Responsabilité de l’État face aux manquements dans le service public de la justice : enjeux et conséquences

·

·

Responsabilité de l’État face aux manquements dans le service public de la justice : enjeux et conséquences

Monsieur [D] [I] a été placé sous curatelle renforcée pour 60 mois en mai 2017, avec l’UDAF comme curateur. Il a été impliqué dans plusieurs affaires pénales, dont un vol de vélo en avril 2021, pour lequel il a accepté une peine de quatre mois d’emprisonnement. En mai 2021, il a été condamné à deux mois d’emprisonnement pour recel d’un vélo. En juin 2021, il a volé des téléphones et de l’argent, ce qui a conduit à sa détention provisoire. Il a été déclaré irresponsable pénalement pour ces faits en août 2021, et une hospitalisation sous contrainte a été ordonnée, mais il est resté en détention. En octobre 2021, la cour d’appel a annulé les ordonnances de peine et ordonné sa mise en liberté.

Monsieur [I] a ensuite assigné l’agent judiciaire de l’État en responsabilité, demandant des dommages et intérêts pour préjudice moral et matériel, en invoquant des fautes lourdes dans la gestion de ses procédures pénales, notamment l’absence d’information de sa curatrice et le manque d’expertise psychiatrique. L’agent judiciaire de l’État a contesté ces allégations, affirmant que les procédures avaient été correctement menées et que les peines étaient exécutoires.

Le tribunal a finalement débouté Monsieur [I] de ses demandes, condamné aux dépens et à verser 1 000€ à l’agent judiciaire de l’État.

REPUBLIQUE FRANÇAISE
AU NOM DU PEUPLE FRANÇAIS

11 septembre 2024
Tribunal judiciaire de Paris
RG
22/13712
TRIBUNAL
JUDICIAIRE
DE PARIS [1]

[1] Expéditions
exécutoires
délivrées le :

1/1/1 resp profess du drt

N° RG 22/13712
N° Portalis 352J-W-B7G-CYBGV

N° MINUTE :

Assignation du :
19 Octobre 2022

JUGEMENT
rendu le 11 Septembre 2024
DEMANDEUR

Monsieur [D] [I]
[Adresse 1]
[Localité 2]

représenté par Maître Marie FRERET, avocat au barreau de PARIS, vestiaire #A0980

DÉFENDEUR

AGENT JUDICIAIRE DE L’ETAT
[Adresse 4]
[Adresse 4]
[Localité 3]

représenté par Maître Renaud LE GUNEHEC de la SCP NORMAND & ASSOCIES, avocats au barreau de PARIS, vestiaire #P0141

MINISTÈRE PUBLIC

Monsieur Étienne LAGUARIGUE DE SURVILLIERS
Premier Vice-Procureur

Décision du 11 Septembre 2024
1/1/1 resp profess du drt
N° RG 22/13712 – N° Portalis 352J-W-B7G-CYBGV

COMPOSITION DU TRIBUNAL

Monsieur Benoît CHAMOUARD, Premier vice-président adjoint,
Président de formation

Monsieur Éric MADRE, Juge
Madame Lucie LETOMBE, Juge
Assesseurs,

assistés de Samir NESRI, Greffier lors des débats, et de Gilles ARCAS, Greffier lors du prononcé

DEBATS

A l’audience du 19 Juin 2024, tenue en audience publique

JUGEMENT

– Contradictoire
– En premier ressort
– Prononcé publiquement, par mise à disposition au greffe, les parties en ayant été avisées dans les conditions prévues au deuxième alinéa de l’article 450 du code de procédure civile
– Signé par Monsieur Benoît CHAMOUARD, Président, et par Monsieur Gilles ARCAS, Greffier lors du prononcé, à qui la minute de la décision a été remise par le magistrat signataire

EXPOSE DU LITIGE

Monsieur [D] [I] a fait l’objet d’un jugement de maintien sous curatelle renforcée pour 60 mois le 15 mai 2017. L’UDAF a été désignée comme curateur.
================================
# Votre consigne:
Donnez la suite du jugement du tribunal judiciaire de Paris sur la responsabilité de l'État, en commençant après sa dernière phrase.

# Données enregistrées:
================================
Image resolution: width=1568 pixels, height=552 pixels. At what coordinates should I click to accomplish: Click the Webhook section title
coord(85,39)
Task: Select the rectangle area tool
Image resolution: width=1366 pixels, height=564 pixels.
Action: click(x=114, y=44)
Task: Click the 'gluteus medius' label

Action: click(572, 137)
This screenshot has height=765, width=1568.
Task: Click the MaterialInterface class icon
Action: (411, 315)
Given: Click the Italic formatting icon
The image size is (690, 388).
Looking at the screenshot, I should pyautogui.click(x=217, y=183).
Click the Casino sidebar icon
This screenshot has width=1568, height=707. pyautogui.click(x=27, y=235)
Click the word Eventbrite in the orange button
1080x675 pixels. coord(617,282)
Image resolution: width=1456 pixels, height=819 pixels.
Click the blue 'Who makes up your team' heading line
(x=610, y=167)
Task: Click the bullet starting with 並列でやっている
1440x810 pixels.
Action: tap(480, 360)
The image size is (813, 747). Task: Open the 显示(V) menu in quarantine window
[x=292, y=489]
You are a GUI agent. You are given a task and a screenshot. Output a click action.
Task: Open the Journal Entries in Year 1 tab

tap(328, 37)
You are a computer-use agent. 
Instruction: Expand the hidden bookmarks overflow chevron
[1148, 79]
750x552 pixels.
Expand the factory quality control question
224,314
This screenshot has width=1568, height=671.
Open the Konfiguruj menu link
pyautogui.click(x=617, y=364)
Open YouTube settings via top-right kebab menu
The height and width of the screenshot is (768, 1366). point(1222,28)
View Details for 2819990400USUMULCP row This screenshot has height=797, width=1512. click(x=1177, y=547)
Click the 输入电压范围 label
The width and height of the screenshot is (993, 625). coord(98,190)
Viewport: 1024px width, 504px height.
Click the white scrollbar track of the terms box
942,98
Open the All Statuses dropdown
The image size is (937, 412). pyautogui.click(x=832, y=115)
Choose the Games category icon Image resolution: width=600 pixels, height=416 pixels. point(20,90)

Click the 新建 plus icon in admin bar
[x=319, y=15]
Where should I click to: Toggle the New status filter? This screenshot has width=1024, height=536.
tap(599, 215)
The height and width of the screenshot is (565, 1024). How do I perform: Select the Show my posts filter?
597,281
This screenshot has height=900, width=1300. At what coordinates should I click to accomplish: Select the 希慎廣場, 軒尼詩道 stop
================================
# Réponse:
Plusieurs procédures pénales ont été initiées à l’encontre de Monsieur [I].

Ainsi, le 20 avril 2021, Monsieur [I] a volé un vélo appartenant Monsieur [L], en état de récidive légale. Lors de son interpellation, il a déclaré qu’il demeurait chez sa curatrice, que les enquêteurs ne sont pas parvenus à joindre. Il a été déféré devant le procureur de la République de Paris le 21 avril 2021 selon la procédure de comparution sur reconnaissance préalable de culpabilité (« CRPC »). Il a accepté la proposition d’une peine de quatre mois d’emprisonnement, homologuée le jour-même par le président du tribunal judiciaire de Paris.

Le 6 mai 2021, Monsieur [I] a recelé un vélo appartenant à une victime non identifiée. Il a été déféré le 7 mai 2021 devant le procureur de la République de Paris selon la procédure de CPRC. Il a accepté une peine de deux mois d’emprisonnement, homologuée par ordonnance du 7 mai 2021.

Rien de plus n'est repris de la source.